Si Cabells recense plus de 16 000 revues prédatrices, si STM estime qu’il existerait 35 000 revues sceintifiques en anglais à comité de lecture (domaine STEM Science technologie engineering et médecine, sans considérer les SHS Sciences humaines et sociales), combien y-a-t-il de revues de piètre qualité ? Je ne sais pas mais plusieurs milliers probablement….
Un exemple de comportement inacceptable : plagiat en traduisant l’article original
Je reprends intégralement l’un des encadrés d’une présentation que j’ai faite début juin à Coimbra, colloque de l’IRAFPA. Les actes seront bientôt en ligne, et les auteurs plagiés ont donné leur accord.
– La revue Enjeux et société a publié le 12 novembre 2020 un article intitulé ‘L’enseignement à distance de l’entrepreneuriat : quelle expertise pédagogique ?’ (https://doi.org/10.7202/1073362ar). Il y avait trois auteurs de l’Université Téluq (Québec, Canada).
– Début 2024, leur attention a été attirée par un article publié en 2021 avec le titre ‘Distance learning for entrepreneurship : The satisfaction of the learners’ dans la revue China-USA Business Review. Cet article en anglais était la traduction de leur article original en français avec de nouveaux auteurs, non connus de l’équipe canadienne. Les auteurs étaient Samir Akachi et Arbia Ayed avec l’affiliation ‘Higher Institute of Technological Studies, Sidi Bouzid, Ksar Hellal, Tunisia’.
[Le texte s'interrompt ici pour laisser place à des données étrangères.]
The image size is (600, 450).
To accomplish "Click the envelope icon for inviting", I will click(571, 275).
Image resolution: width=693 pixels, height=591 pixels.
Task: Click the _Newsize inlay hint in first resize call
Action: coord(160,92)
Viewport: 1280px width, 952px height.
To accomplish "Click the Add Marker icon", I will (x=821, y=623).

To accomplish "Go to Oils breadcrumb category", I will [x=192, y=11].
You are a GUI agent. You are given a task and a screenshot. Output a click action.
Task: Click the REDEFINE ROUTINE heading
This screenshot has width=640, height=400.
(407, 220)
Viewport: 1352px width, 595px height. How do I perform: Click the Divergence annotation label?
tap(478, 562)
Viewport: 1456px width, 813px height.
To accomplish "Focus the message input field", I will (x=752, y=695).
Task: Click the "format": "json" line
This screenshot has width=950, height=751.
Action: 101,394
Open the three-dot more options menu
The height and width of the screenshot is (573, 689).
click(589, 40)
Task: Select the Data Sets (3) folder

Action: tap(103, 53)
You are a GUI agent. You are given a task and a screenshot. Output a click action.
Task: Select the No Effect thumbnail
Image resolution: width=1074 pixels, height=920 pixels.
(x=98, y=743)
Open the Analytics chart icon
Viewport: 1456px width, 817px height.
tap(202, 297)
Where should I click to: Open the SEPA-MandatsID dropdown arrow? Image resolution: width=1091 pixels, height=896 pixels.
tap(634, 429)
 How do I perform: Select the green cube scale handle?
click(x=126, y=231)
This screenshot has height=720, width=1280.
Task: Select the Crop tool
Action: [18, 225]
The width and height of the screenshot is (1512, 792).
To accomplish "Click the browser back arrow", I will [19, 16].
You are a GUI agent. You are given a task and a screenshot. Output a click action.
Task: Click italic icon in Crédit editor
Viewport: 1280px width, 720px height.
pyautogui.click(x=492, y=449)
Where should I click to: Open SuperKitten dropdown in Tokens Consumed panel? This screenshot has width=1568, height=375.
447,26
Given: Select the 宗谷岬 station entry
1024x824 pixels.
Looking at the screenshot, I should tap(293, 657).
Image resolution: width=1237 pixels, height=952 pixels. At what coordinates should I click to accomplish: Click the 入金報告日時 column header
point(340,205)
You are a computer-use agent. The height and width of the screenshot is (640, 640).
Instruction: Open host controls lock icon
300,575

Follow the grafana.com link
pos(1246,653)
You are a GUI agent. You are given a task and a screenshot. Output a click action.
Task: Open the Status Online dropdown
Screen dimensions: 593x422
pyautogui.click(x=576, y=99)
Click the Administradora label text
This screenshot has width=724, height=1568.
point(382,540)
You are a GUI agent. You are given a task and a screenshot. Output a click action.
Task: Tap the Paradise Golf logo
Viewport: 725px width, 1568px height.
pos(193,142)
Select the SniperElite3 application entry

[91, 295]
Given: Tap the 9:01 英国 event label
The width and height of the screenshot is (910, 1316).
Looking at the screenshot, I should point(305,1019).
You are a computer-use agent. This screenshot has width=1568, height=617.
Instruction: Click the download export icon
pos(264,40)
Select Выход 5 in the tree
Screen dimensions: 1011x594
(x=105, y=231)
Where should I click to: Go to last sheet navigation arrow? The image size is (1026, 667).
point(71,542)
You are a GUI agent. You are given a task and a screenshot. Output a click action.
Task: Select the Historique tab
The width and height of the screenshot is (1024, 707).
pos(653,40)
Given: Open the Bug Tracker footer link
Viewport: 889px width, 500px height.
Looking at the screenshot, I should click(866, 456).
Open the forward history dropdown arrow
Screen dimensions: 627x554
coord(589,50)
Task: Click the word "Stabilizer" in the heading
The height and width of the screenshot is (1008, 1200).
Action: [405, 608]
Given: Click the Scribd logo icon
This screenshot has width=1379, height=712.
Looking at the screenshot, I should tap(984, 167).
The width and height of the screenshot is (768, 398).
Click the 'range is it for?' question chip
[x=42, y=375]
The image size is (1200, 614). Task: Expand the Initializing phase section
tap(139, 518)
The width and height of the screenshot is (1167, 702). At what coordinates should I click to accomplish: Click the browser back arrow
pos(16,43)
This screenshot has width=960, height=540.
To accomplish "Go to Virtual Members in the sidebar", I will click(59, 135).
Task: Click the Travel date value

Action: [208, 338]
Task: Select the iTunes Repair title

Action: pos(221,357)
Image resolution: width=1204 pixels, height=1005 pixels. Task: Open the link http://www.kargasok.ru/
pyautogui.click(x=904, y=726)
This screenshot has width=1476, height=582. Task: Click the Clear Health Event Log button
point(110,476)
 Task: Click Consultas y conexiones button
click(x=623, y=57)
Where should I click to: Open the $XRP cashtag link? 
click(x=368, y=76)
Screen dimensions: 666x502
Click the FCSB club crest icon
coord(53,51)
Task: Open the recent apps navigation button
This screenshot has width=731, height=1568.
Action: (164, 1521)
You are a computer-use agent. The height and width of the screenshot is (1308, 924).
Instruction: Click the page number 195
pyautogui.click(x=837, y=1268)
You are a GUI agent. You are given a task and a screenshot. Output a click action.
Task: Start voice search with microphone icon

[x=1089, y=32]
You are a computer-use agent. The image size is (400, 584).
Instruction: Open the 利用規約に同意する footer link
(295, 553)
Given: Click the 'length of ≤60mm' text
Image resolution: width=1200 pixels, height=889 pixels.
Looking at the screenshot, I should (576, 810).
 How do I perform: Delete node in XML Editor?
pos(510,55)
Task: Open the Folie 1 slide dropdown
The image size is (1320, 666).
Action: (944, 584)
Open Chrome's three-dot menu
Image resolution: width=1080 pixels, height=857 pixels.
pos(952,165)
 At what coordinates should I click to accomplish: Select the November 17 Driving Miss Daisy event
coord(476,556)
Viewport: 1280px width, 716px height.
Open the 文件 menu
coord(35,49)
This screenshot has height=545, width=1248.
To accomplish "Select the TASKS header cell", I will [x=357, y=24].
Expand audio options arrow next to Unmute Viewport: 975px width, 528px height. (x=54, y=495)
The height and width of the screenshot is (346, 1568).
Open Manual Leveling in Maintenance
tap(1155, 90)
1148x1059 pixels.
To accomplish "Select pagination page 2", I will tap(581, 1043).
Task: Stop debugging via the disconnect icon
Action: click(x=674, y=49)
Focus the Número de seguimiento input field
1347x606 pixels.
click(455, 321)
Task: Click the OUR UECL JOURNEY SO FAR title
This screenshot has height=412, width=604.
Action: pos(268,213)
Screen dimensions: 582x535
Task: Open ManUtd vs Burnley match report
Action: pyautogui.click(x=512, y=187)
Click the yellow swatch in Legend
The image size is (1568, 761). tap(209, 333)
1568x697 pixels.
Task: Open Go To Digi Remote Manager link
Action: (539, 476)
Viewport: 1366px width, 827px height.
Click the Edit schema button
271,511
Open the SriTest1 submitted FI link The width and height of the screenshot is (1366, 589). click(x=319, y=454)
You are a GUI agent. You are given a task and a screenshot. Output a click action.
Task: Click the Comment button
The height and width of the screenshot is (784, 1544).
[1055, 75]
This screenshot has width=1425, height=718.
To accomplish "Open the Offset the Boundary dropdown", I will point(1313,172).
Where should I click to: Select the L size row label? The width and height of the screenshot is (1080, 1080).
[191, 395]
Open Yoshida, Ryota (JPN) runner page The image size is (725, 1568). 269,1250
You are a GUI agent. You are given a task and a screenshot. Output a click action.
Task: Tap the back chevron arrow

– Le travail de ces auteurs peu scrupuleux a été présenté à Paris en anglais le 5 juin 2021 lors de la ‘7 th International Hybrid Conference on Management Studies’. (https://www.eurokd.com/content/topic/19). La présentation orale de Arbia Ayed est accessible sur YouTube https://www.youtube.com/watch?v=fqs6BFE8IZg La conférence hybride était organisée par European Knowledge Development (https://www.eurokd.com/), société basée à Ankara en Turquie avec une adresse secondaire à Vancouver, Canada.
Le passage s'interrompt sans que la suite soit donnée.